Attentat de Marrakech : Les premiers indices de l’enquête conduisent à Al Qaïda

L’attentat commis jeudi 28 avril contre un restaurant très fréquenté par les touristes au centre-ville de Marrakech, peut-il paralyser le processus de réformes démocratiques annoncées le 9 mars dernier par le Roi Mohammed VI ? C’est la grande question que se posent les observateurs au Maroc comme à l’étranger.

Cet acte criminel perpétré contre le secteur touristique, un des nerfs moteurs de l’économie marocaine, sent clairement, de par son timing et sa cible, la déstabilisation du pays. Il intervient à l’heure où le pays se trouve engagé dans des réformes politiques et démocratiques sans précédent qui sera bientôt entérinée par un référendum populaire.

Face aux visées déstabilisatrices des commanditaires de l’attentat non encore revendiqué, responsables politiques et simples citoyens marocains déclarent être profondément attachés au processus démocratique en cours de construction. Pour le gouvernement, ces réformes constituent «une option stratégique qui ne connaîtra aucune interruption». Ce n’est donc, pas l’attentat terroriste de Marrakech qui va les suspendre ou les paralyser. A travers leurs déclarations, les pouvoirs publics marocains excluent indirectement, tout dérapage sécuritaire du genre de ceux qui ont suivi les attentats du 16 mai 2003 à Casablanca.

Les enquêteurs qui sont à pied d’œuvre sur les lieux de l’attentat et qui n’excluent pour le moment aucune piste, penchent, sur la base des indices déjà recueillis, vers la piste qui conduit directement au réseau terroriste Al Qaïda, remarquablement présent dans la bande sahélo-saharienne.

Pour les observateurs marocains et étrangers, les pouvoirs publics se doivent d’éviter à tout prix de tomber dans le piège des terroristes qui chercheraient à déstabiliser le pays au moment où ce dernier s’est engagé de manière irréversible sur la voie de la démocratie.

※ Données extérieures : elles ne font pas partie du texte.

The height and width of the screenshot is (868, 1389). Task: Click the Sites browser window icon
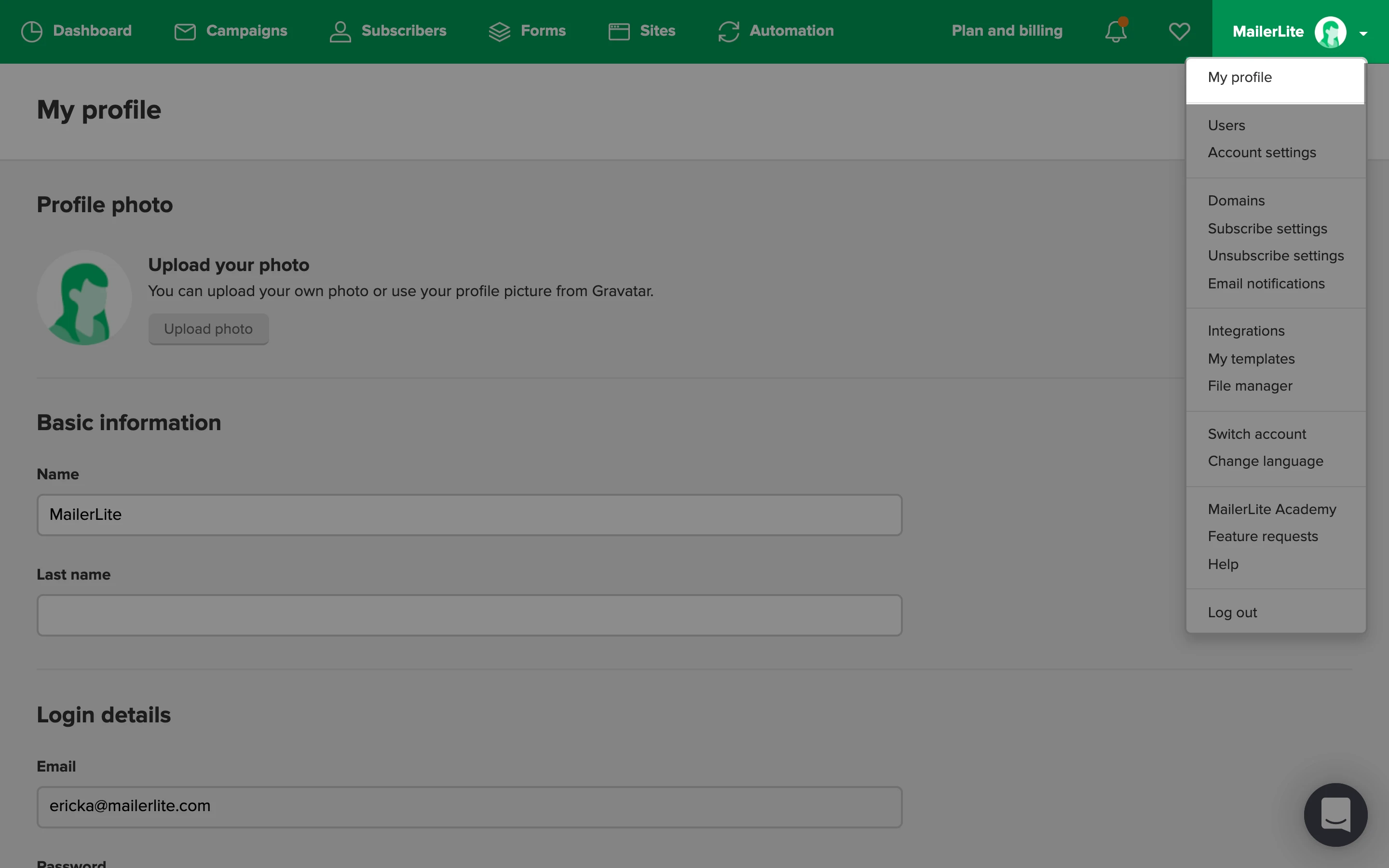[619, 31]

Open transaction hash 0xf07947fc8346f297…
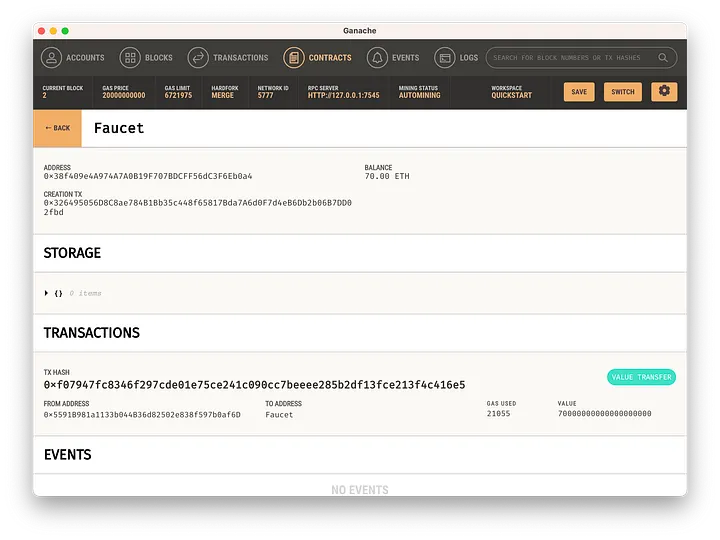pyautogui.click(x=254, y=385)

Bon nombre de Marocains se demandent aujourd’hui pourquoi les terroristes se sont attaqués à la ville très touristique et très paisible de Marrakech. Dans des éléments de réponse à cette interrogation, Roland Jacquard, Président de l’Observatoire international du terrorisme et conseil stratégique de la lettre Sentinel n’exclue pas la main de la nébuleuse terroriste Al Qaïda au Maghreb Islamique (Aqmi) dans cet horrible attentat.
« N’oubliez pas qu’Al-Qaïda a toujours fait du tourisme l’une de ses cibles principales, parce que cela fait beaucoup d’étrangers, des gens de nationalités différentes, donc il y a un impact médiatique très fort » commente cet expert auprès des pays membres du Conseil de sécurité de l’ONU et du Conseil de l’Europe. Et de rappeler à ce titre les attentats semblables commis à Djerba en Tunisie, à Charm-el-Cheikh en Egypte, au Kenya…Ce sont toujours les cibles touristiques qui sont préférées, parce que, explique-t-il, « les kamikazes peuvent se mêler plus facilement à une foule bigarrée : un jeune homme avec un sac à dos sur cette place, cela n’a rien d’anormal.» L’identité de l’auteur et des commanditaires de l’attentat de Marrakech ne tardera surement pas à se révéler surtout avec l’offre de collaboration que les enquêteurs marocains viennent de recevoir de l’Interpol.